Saved entries
- - - - -

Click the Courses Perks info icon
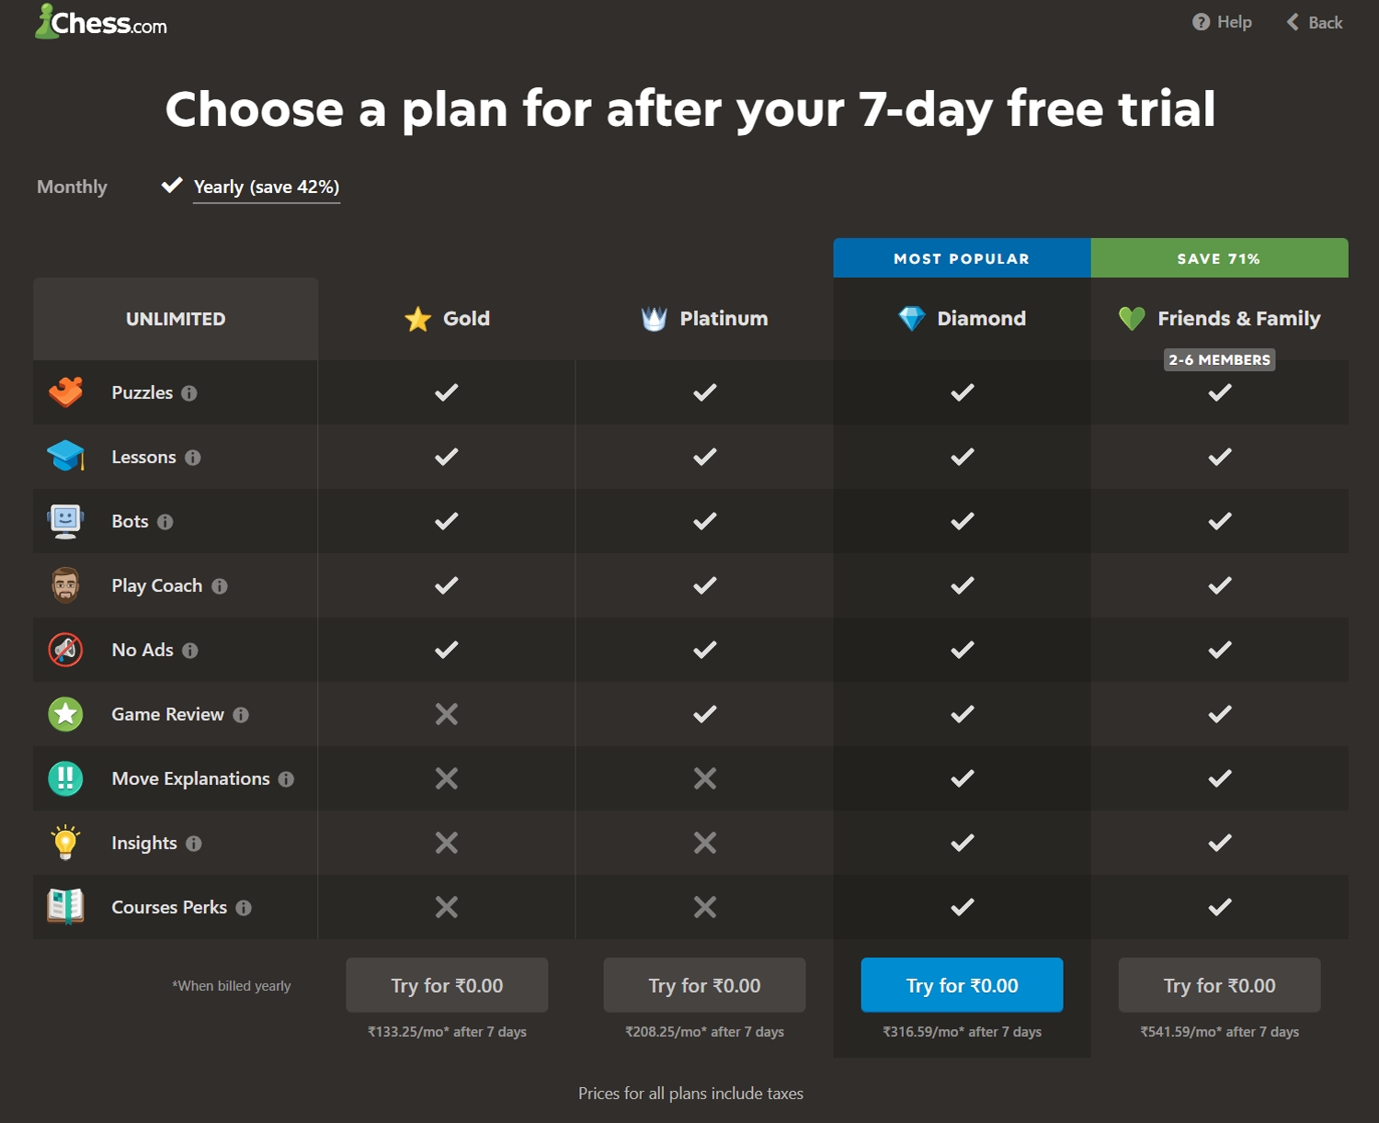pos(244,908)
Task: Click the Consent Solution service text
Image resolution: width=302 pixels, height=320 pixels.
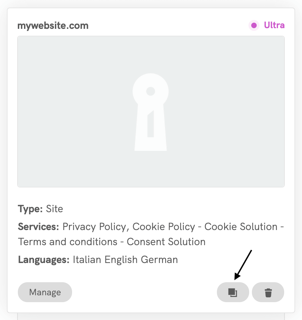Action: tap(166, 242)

- - - - -

Please print exactly the lines from the one holding "Image resolution: width=302" through the final line of the data above, including both, and skip all pictures.

Image resolution: width=302 pixels, height=320 pixels.
Action: tap(166, 242)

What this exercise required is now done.